> [Exercise aim] Every record must appear in the response exactly as given.

> [Supplied material]
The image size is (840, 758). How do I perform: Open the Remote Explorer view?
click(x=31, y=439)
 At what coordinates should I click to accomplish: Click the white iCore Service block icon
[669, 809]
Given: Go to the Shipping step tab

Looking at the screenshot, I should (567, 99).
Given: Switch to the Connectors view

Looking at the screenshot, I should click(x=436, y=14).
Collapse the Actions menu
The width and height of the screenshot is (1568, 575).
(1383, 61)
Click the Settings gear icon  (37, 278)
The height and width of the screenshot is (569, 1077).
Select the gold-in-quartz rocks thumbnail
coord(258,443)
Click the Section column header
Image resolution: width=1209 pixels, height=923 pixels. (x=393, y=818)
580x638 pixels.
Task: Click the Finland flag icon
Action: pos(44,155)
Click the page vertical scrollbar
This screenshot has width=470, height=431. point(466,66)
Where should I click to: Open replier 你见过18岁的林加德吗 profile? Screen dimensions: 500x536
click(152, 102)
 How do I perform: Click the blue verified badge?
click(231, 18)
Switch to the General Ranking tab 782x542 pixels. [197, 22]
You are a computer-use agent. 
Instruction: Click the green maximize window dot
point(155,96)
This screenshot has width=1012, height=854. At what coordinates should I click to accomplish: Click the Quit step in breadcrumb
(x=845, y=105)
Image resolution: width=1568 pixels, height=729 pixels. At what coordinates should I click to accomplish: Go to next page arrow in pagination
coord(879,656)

> [Task output]
The image size is (840, 758). How do I perform: Open the Remote Explorer view?
click(x=31, y=439)
 At what coordinates should I click to accomplish: Click the white iCore Service block icon
[669, 809]
Given: Go to the Shipping step tab

Looking at the screenshot, I should (567, 99).
Given: Switch to the Connectors view

Looking at the screenshot, I should click(x=436, y=14).
Collapse the Actions menu
The width and height of the screenshot is (1568, 575).
(1383, 61)
Click the Settings gear icon  (37, 278)
The height and width of the screenshot is (569, 1077).
Select the gold-in-quartz rocks thumbnail
coord(258,443)
Click the Section column header
Image resolution: width=1209 pixels, height=923 pixels. (x=393, y=818)
580x638 pixels.
Task: Click the Finland flag icon
Action: pos(44,155)
Click the page vertical scrollbar
This screenshot has width=470, height=431. point(466,66)
Where should I click to: Open replier 你见过18岁的林加德吗 profile? Screen dimensions: 500x536
click(152, 102)
 How do I perform: Click the blue verified badge?
click(231, 18)
Switch to the General Ranking tab 782x542 pixels. [197, 22]
You are a computer-use agent. 
Instruction: Click the green maximize window dot
point(155,96)
This screenshot has width=1012, height=854. At what coordinates should I click to accomplish: Click the Quit step in breadcrumb
(x=845, y=105)
Image resolution: width=1568 pixels, height=729 pixels. At what coordinates should I click to accomplish: Go to next page arrow in pagination
coord(879,656)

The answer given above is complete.